The normal distribution is often used to model phenomena that give strictly positive results. Example: Heights of women in a particular population with mean $\mu = 67$ inches and standard deviation (SD) $\sigma = 3.5.$
Technically, using a normal is 'wrong' because a normal distribution has a left
tail that extends to negative infinity, and obviously no women have
negative heights. However, almost all probability is contained within 3 or 4 SD of the mean, so zero (almost 20 SD below) plays no practical role.
Similarly, SAT (and other) exam scores are sometimes described as normal, totally ignoring the minuscule probability that would correspond to nonexistent negative scores.
The gamma family of distributions places all its probability on
the positive half-line. Gamma distributions are right-skewed with
mode < median < mean. The shape is governed by a shape parameter.
For larger shape parameters
the distribution has a left sided tail and a somewhat more pronounced
right sided tail. See graphs of various gamma densities in the Wikipedia article. (A scale or rate parameter helps to determine the
variance of a gamma distribution.)
Gamma distributions are used to model waiting times, and many other phenomena in social, biological, and physical sciences. The gamma family of distributions is not as widely used as the normal family, but if
any family of continuous distributions can be described as the 'default' non-negative family, the gamma family would be the prime candidate.
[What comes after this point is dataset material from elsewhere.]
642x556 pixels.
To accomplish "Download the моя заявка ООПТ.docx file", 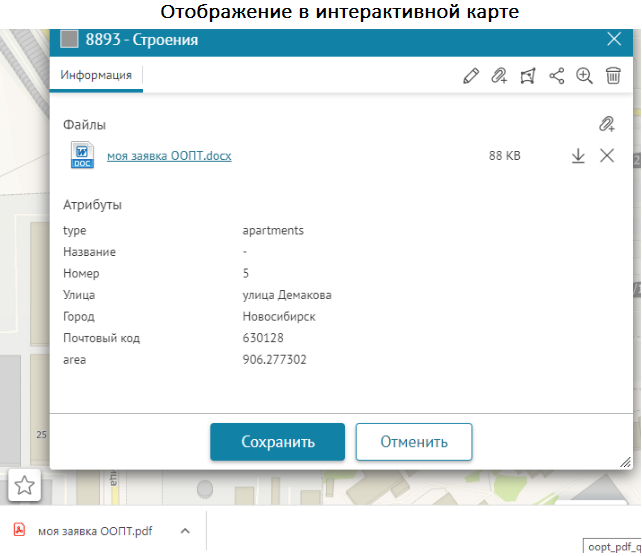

In queueing theory (concerned with the
behavior of waiting lines), gamma distributions with integer
shape parameters are called Erlang distributions. The chi-squared family is another sub-family of gamma.
Exponential distributions are members of the gamma family with shape parameter 1; strongly skewed with no left-sided tail.
A few other particularly useful continuous non-negative families, among many, are the lognormal (taking logs of data
produces normality), Weibull, Rayleigh and Pareto. (Also discussed in Wikipedia articles.)